SpaceX IPO is the company's initial public offering on the Nasdaq stock exchange under the ticker SPCX. In the S-1 from May 20, 2026, SpaceX stated a target valuation of around $1.75 trillion with the potential to grow to $2 trillion, with revenue of $18.7 billion in 2025 and a loss of $4.28 billion in Q1 2026. This disparity between current revenue and valuation shows how much the market believes in the long-term growth of the space and satellite business. For investors, this is one of the most massive and risky tech cases in recent years.

How does NVIDIA's current growth differ from previous cycles of the semiconductor market?

NVIDIA's current growth is based not on the classic PC and smartphone cycle, but on structural demand for AI and data centers. The company reported quarterly revenue of $81.6 billion with a 92 percent growth in the data center segment, reflecting multi-year contracts from hyperscalers and corporate customers. This is not a one-time surge, but a shift in the architecture of computing towards GPUs and specialized chips. Unlike previous cycles, NVIDIA is building a complete stack - from hardware to software, which cements its position as a platform player, not just a chip manufacturer.

What risks do investments in AI and autonomous technologies pose for businesses today?

The main risks are the high cost of infrastructure, regulatory uncertainty, and a shortage of expertise. Creating your own GPU platform and MLOps team can cost millions of dollars and take 12-24 months, while data storage and protection requirements are only tightening. In addition, as Tesla's experience with FSD shows, regulators and courts are closely watching the safety of autonomous systems and algorithm transparency. Minimizing risks helps phased implementation through pilots, using cloud and managed services, and working with experienced integrators who understand the technical and legal nuances.

How long does it take to restructure IT strategy to fit AI and satellite trends?

Restructuring IT strategy for medium and large businesses to fit new trends usually takes 3 to 6 months for analysis and planning and 12 to 24 months for implementation of key initiatives. Deployment of AI pilots or satellite channel connections can happen faster - in the range of 3-9 months if there are ready solutions and partners. Full transformation, including data center, network, security, and business process modernization, stretches over 2-3 years. Therefore, it makes sense to start assessment and planning now to avoid missing the window of opportunity.

How can businesses in Kazakhstan save on AI and new infrastructure deployment?

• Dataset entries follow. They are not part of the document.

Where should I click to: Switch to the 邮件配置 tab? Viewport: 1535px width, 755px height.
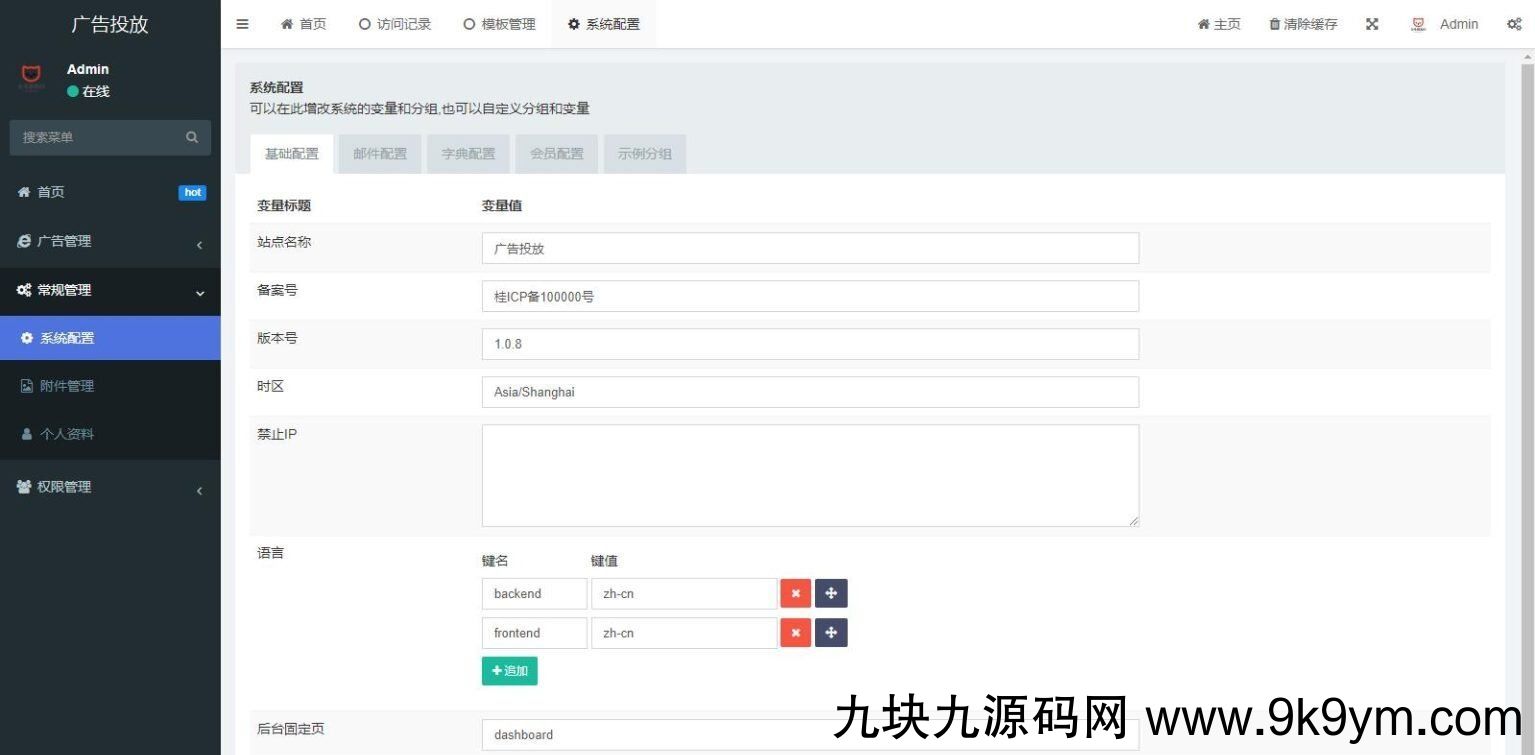[380, 154]
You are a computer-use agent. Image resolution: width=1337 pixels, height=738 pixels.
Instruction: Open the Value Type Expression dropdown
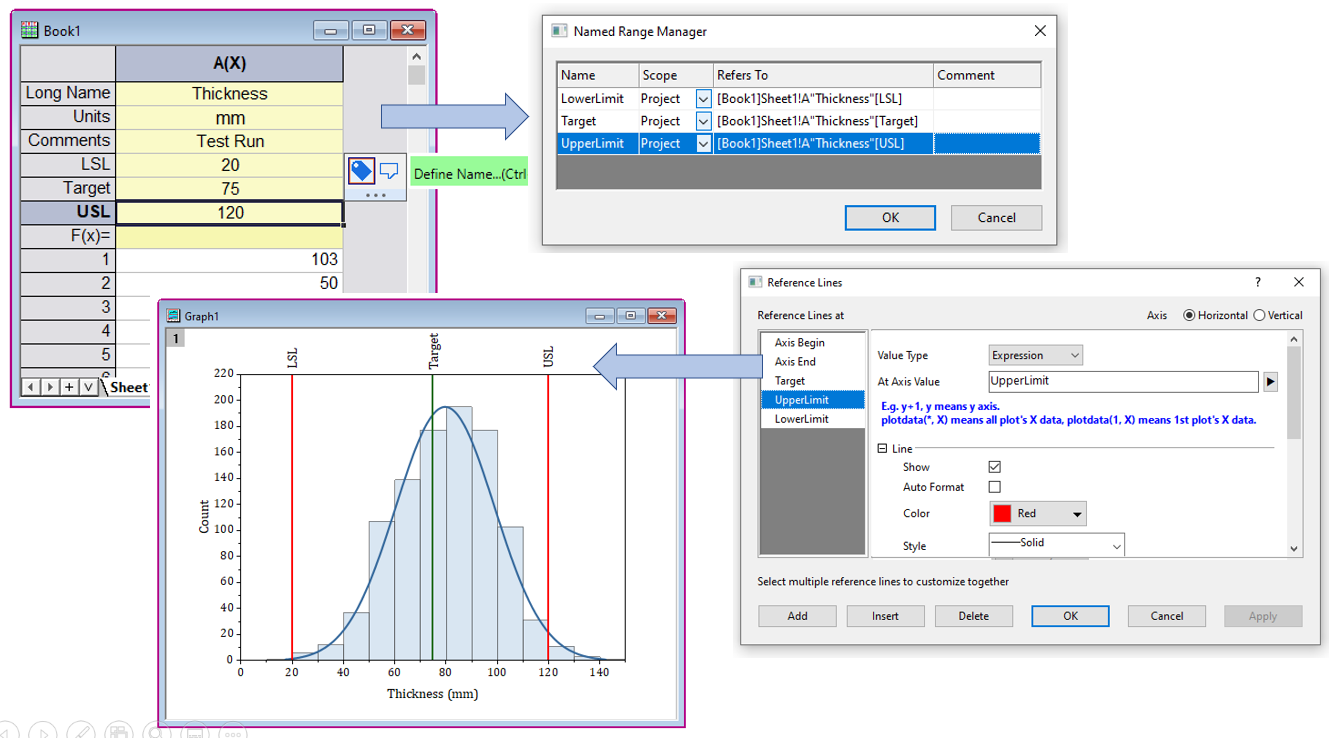pyautogui.click(x=1035, y=355)
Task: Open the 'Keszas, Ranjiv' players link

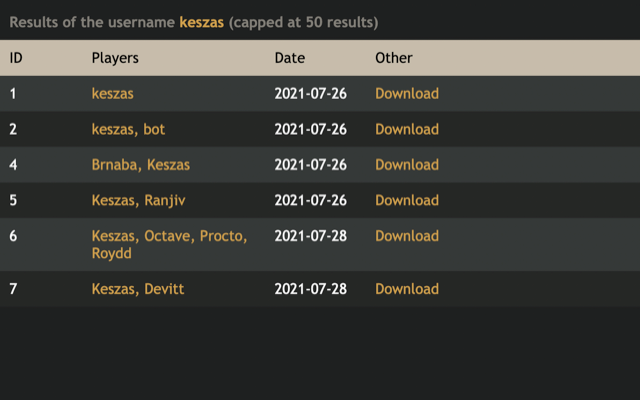Action: (138, 200)
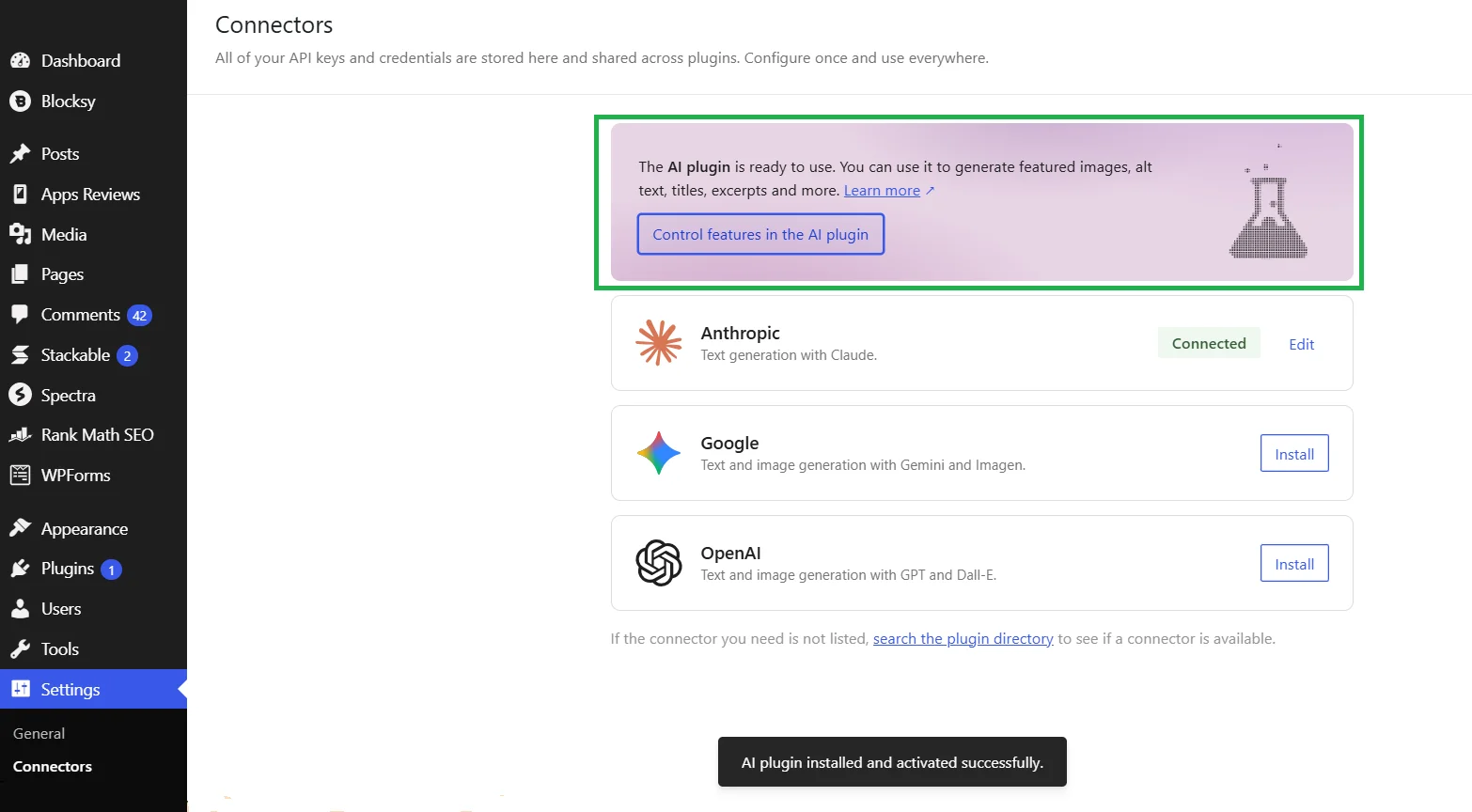Click the Anthropic starburst logo
The image size is (1472, 812).
659,342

The optimal savings strategy is not to try to build everything from scratch, but to use cloud services and local integrators. Instead of buying your own fleet of GPU servers worth hundreds of thousands or millions of dollars, you can rent power by subscription and pay only for actual usage. Working with companies like Alashed IT (it.alashed.kz) allows you to reduce costs on talent acquisition, training, and experimentation, as expertise and typical architectures are already worked out. In addition, a phased approach through pilots and MVPs allows you to filter out ineffective initiatives before large budgets are invested in them.